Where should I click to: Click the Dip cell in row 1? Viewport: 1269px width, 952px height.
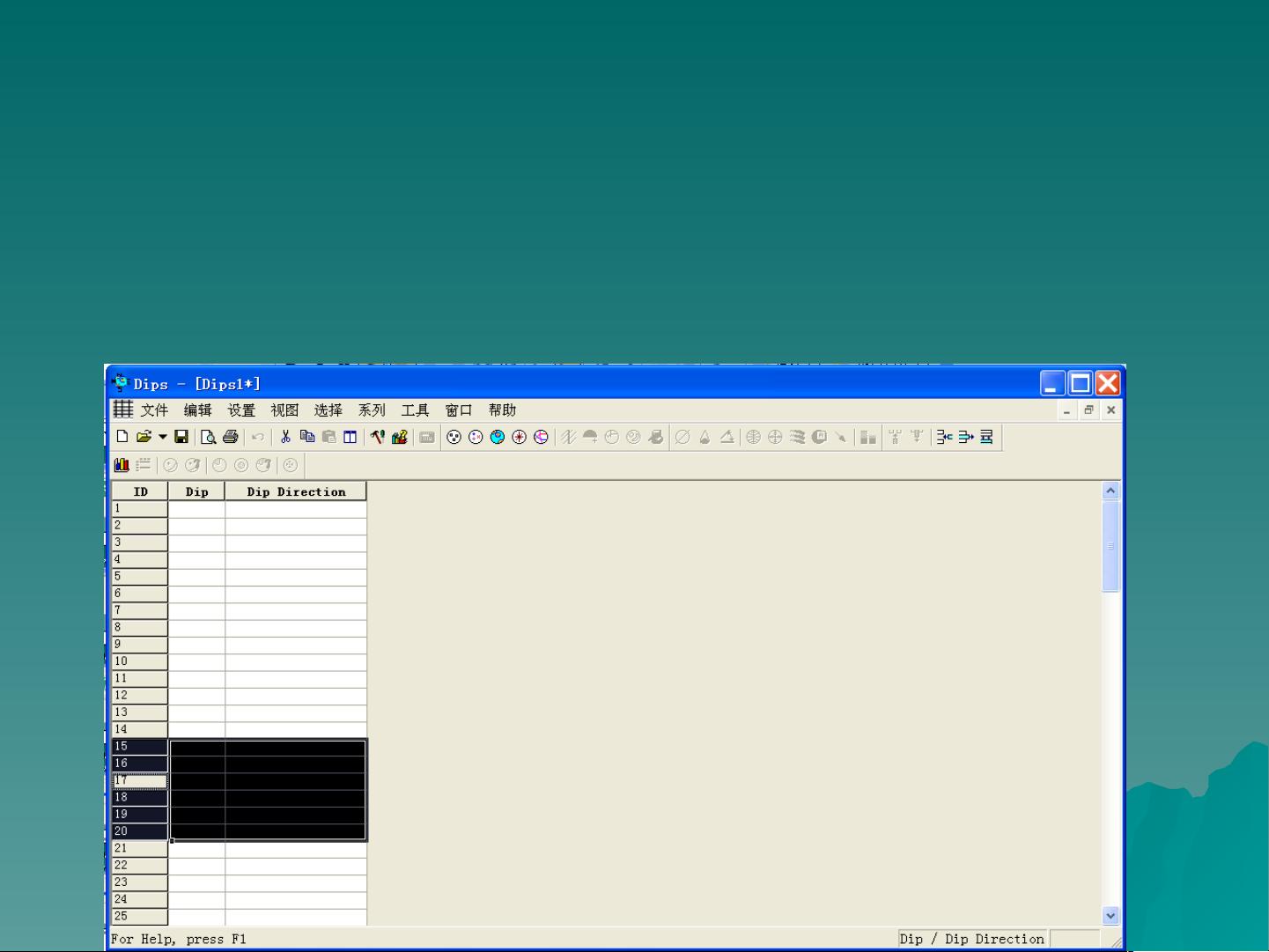point(196,509)
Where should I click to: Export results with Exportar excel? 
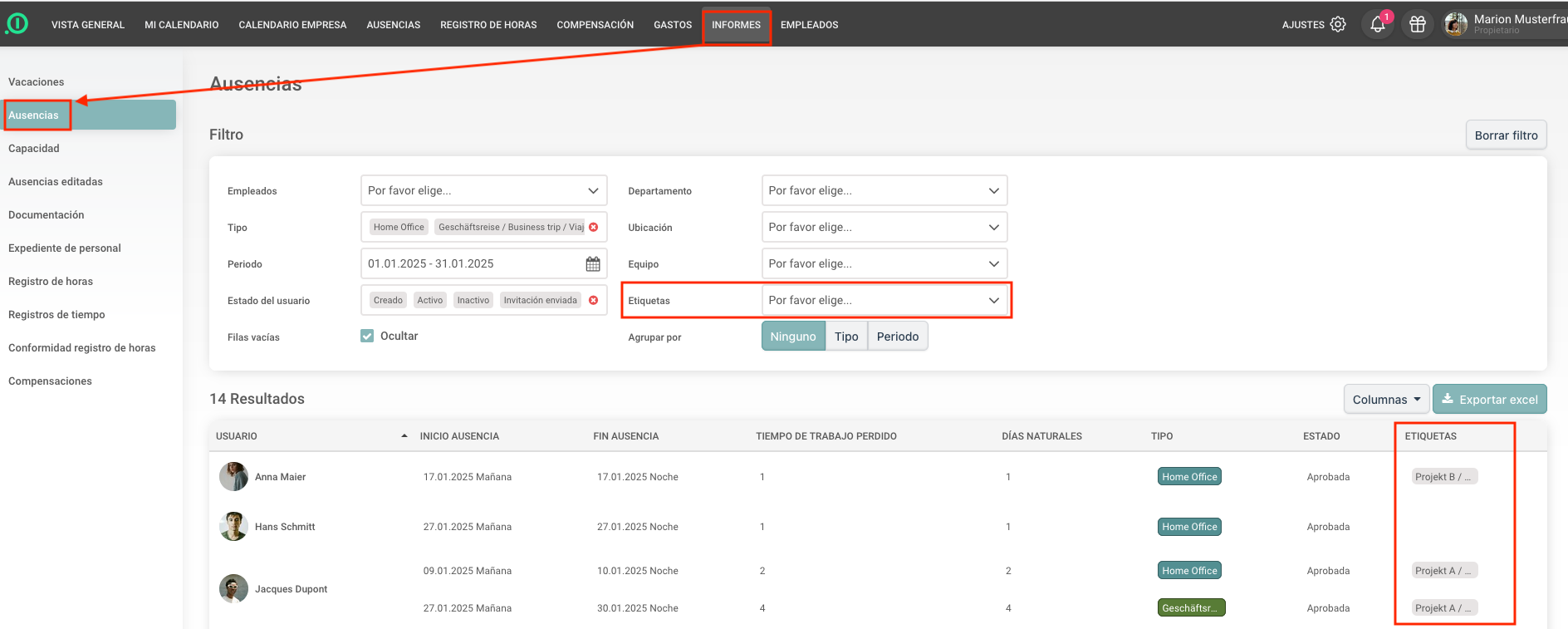tap(1489, 400)
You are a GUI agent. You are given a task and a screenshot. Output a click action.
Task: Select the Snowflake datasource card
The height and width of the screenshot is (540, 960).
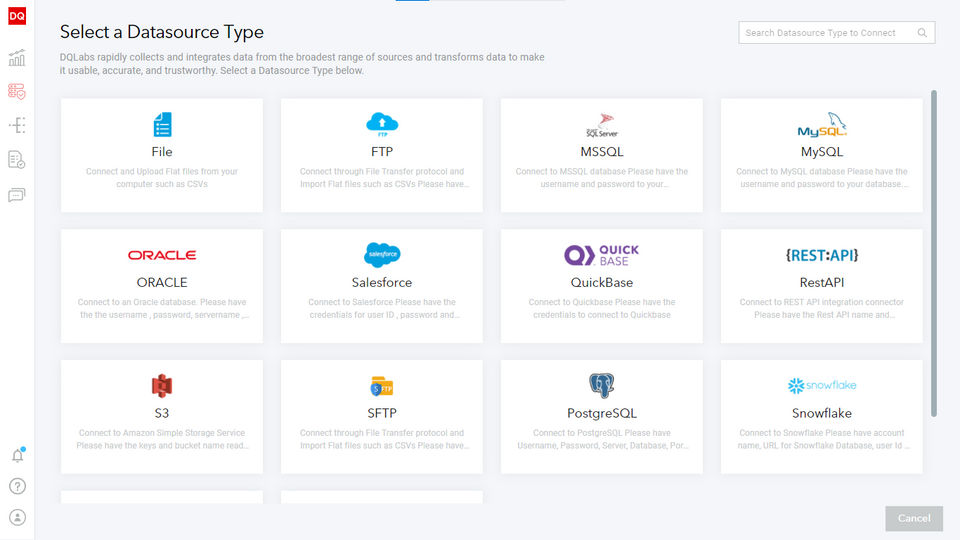click(x=822, y=416)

__________________________________________________

## WHAT THIS TASK INVOLVES
With the pictures excluded, the records are to be reproduced exactly.

## RESPONSE
Where should I click to: Click the Dip cell in row 1? Viewport: 1269px width, 952px height.
point(196,509)
Where should I click to: Export results with Exportar excel? 
tap(1489, 400)
You are a GUI agent. You are given a task and a screenshot. Output a click action.
Task: Select the Snowflake datasource card
The height and width of the screenshot is (540, 960).
click(x=822, y=416)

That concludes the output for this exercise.